La vicenda di  questa giovane castelvetranese che ha denunciato i suoi aguzzini, apre uno spaccato  sui rapporti di lavoro che le poche attività  rimaste a Castelvetrano costringono a lavorare i loro collaboratori. Sono poche le aziende che rispettano le regole.   In città tutti sanno che, per non rimanere senza lavoro, ci sono persone costrette  a vivere  nel ricatto continuo del licenziamento e lavorare in condizioni disumane.  La mafia “bianca di chi da lavoro e dice “O chissi o ti nni po iri. Ci sunnu  atri 100 disposti a travagghiari” . Queste cose i sindacati li sanno molto bene. Solo che non fanno comunicati o informano la Polizia. Sarebbe opportuno far chiudere queste attività che sfruttano e ricattano i lavoratori. Anche questa economia è “illegale” e falsa. Inoltre  crea concorrenza sleale verso chi rispetta le regole e paga i lavoratori come da contratto. In passato anche alcune aziende che hanno lavorato con il comune, mettevano in regola i lavoratori per avere il Durc  in linea con le richieste e poi sottopagavano il personale o addirittura i lavoratori sono rimasti senza stipendio. Chi controlla che le aziende che lavorano con gli enti rispettano anche i pagamenti e gli orari di lavoro? Tutti pensano al certificato antimafia come se sfruttare le persone e dare soldi ad aziende che fanno questo, fosse un atteggiamento diverso dal fare mafioso.

 

Comunicato Stampa – Guardia di Finanza – Paghe di 200 euro mensili corrisposti a nero e in contanti, orari di lavoro massacranti e nessun riposo settimanale. Questi gli accordi tra due imprenditori e una giovane del posto costretta ad accettare una simile proposta di lavoro a causa delle pressanti necessità economiche e familiari.

La Guardia di Finanza di Castelvetrano ha dato esecuzione a un decreto di perquisizione e sequestro disposto dalla Procura di Marsala nei confronti di una società attiva nel settore del commercio di giocattoli all’interno della quale lavorava una dipendente sottoposta a condizioni di totale sfruttamento.

Le indagini sono iniziate nel mese di settembre del 2017, a seguito di un normale controllo fiscale eseguito nei confronti della società. In quella sede, nonostante il controllo avesse avuto esito regolare, uno degli esercenti è parso ai verbalizzanti visibilmente preoccupato.Insospettiti dall’insolito comportamento, i finanzieri hanno avviato una approfondita attività info-investigativa condotta anche attraverso l’analisi dei social network.
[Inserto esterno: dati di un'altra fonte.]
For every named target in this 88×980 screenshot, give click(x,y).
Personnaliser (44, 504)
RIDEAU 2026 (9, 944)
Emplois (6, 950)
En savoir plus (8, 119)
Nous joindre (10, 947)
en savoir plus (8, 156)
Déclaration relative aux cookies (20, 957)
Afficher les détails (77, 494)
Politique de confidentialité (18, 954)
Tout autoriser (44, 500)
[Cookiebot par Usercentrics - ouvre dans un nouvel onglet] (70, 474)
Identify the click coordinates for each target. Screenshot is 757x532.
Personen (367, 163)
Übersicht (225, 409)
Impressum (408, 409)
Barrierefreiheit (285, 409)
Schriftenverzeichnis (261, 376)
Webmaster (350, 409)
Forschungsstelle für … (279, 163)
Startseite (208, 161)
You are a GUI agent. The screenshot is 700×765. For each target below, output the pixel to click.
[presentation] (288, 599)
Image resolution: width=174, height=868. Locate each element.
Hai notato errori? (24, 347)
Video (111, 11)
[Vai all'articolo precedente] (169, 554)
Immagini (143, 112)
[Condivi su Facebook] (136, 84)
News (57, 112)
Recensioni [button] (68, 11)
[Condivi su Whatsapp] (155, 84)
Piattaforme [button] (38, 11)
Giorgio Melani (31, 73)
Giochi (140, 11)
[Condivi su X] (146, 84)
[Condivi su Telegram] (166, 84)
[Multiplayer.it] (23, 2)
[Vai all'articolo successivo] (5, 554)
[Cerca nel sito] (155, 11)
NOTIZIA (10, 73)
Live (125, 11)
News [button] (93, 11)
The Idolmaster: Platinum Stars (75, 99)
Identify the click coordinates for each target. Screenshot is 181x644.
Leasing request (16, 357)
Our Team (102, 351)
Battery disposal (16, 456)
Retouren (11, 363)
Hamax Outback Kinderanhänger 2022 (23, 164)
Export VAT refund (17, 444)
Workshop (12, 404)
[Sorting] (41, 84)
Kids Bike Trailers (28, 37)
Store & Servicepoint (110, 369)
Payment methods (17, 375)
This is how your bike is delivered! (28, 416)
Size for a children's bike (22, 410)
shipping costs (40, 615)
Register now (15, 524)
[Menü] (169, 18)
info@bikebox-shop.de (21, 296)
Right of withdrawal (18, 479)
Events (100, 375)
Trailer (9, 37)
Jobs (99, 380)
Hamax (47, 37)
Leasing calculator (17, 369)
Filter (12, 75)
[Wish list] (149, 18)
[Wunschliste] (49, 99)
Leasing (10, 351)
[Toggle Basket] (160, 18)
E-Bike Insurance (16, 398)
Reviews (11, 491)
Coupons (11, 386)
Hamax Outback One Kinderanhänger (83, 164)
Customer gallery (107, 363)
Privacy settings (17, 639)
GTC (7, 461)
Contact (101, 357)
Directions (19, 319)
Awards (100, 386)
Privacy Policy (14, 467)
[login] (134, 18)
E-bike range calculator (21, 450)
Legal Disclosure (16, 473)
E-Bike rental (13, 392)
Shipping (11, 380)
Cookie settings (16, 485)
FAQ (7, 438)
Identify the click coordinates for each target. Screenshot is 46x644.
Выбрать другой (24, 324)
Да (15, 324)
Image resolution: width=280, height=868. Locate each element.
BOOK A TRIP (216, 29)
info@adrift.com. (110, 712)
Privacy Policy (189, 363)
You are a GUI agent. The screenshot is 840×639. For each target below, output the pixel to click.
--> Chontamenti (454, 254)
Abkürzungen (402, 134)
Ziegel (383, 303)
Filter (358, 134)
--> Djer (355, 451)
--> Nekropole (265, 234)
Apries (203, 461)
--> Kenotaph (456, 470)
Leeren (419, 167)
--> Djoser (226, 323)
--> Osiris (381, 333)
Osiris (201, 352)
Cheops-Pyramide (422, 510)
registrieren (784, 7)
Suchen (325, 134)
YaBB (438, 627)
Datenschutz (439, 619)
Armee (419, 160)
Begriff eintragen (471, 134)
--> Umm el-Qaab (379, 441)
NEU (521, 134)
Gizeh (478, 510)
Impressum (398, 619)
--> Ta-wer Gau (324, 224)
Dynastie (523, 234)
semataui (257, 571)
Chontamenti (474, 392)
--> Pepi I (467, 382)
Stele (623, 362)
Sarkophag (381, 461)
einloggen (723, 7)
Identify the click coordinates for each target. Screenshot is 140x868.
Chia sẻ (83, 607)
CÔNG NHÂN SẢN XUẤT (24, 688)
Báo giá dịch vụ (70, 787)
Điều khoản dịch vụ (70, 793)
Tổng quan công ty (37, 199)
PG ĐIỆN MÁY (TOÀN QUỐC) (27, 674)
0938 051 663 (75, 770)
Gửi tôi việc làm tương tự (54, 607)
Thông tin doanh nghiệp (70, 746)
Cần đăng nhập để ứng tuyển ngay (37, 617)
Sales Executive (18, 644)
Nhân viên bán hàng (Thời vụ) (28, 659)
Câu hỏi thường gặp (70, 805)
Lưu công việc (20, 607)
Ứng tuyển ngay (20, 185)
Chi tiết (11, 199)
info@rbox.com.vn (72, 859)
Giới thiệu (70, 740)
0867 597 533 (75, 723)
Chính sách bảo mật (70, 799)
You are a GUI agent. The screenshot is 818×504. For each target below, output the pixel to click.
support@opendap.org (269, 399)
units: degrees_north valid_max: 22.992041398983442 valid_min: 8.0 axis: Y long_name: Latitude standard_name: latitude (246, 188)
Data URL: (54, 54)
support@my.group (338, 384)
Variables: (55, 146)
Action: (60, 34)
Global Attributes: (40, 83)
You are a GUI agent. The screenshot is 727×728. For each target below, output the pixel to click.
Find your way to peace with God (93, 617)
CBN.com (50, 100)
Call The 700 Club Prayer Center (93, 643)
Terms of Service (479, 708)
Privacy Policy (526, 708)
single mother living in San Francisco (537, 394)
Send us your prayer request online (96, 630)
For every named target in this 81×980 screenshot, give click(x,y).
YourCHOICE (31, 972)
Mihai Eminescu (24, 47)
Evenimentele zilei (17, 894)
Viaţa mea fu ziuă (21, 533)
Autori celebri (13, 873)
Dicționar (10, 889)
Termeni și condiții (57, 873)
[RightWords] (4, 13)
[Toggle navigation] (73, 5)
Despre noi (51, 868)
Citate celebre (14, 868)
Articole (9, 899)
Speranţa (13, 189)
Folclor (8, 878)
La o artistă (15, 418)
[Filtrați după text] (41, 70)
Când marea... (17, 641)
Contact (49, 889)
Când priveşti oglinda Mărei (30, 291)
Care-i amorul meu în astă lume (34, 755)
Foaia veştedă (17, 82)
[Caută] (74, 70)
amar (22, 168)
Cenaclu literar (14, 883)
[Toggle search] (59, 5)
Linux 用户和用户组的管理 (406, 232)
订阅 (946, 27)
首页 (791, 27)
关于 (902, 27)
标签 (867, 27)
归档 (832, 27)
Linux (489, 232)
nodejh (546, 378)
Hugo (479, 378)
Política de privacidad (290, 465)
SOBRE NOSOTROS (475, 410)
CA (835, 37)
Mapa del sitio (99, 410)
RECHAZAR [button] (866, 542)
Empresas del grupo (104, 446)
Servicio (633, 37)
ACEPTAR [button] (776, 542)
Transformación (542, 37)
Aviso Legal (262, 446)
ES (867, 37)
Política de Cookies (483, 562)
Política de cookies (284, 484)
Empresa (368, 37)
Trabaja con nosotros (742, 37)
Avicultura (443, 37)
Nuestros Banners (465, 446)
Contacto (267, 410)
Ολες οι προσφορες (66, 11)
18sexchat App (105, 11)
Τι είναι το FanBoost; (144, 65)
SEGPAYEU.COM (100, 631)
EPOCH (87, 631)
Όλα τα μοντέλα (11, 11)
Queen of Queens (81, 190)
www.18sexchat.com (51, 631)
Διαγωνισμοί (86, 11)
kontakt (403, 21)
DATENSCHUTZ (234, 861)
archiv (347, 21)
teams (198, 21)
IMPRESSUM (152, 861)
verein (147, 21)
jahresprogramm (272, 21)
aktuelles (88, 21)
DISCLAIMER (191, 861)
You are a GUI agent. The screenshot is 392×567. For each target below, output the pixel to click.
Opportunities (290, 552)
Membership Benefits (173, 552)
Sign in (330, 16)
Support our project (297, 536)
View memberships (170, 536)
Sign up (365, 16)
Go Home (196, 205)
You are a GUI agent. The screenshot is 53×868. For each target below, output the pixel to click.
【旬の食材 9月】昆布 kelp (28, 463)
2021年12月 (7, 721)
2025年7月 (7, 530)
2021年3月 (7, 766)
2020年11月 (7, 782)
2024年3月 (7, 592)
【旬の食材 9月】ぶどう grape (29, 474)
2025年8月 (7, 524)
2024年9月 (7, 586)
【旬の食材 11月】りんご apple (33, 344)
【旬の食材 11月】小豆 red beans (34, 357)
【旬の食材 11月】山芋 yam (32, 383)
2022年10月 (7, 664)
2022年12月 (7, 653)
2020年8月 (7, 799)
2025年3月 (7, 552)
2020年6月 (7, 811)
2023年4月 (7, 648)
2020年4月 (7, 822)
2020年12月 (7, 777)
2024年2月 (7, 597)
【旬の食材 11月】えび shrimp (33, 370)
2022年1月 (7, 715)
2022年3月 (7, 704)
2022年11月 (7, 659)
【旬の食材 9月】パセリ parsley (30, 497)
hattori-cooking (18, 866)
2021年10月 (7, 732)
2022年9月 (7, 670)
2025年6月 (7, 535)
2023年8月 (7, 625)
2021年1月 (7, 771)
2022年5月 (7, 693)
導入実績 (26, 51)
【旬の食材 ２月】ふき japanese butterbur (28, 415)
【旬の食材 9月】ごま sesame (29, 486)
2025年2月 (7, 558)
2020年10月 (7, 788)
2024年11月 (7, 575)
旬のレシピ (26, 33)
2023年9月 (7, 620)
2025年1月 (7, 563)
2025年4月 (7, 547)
Ed è stato proprio l’incrocio delle informazioni acquisite da Facebook con le risultanze delle banche dati in uso al Corpo a fare luce sulla vicenda. I militari, infatti, hanno individuato un profilo virtuale intestato al negozio ma amministrato da una signora che non risultava essere tra i dipendenti regolarmente assunti dalla società. I finanzieri hanno quindi invitato in caserma l’amministratrice della pagina Facebook la quale, rassicurata dalla presenza dei militari, ha fornito dettagli e particolari riprovevoli sulle condizioni lavorative a cui è dovuta sottostare per diversi mesi. Ha raccontato ai militari di essere stata più volte minacciata di licenziamento e di aver accettato il lavoro in quanto i titolari avevano promesso di assumerla regolarmente.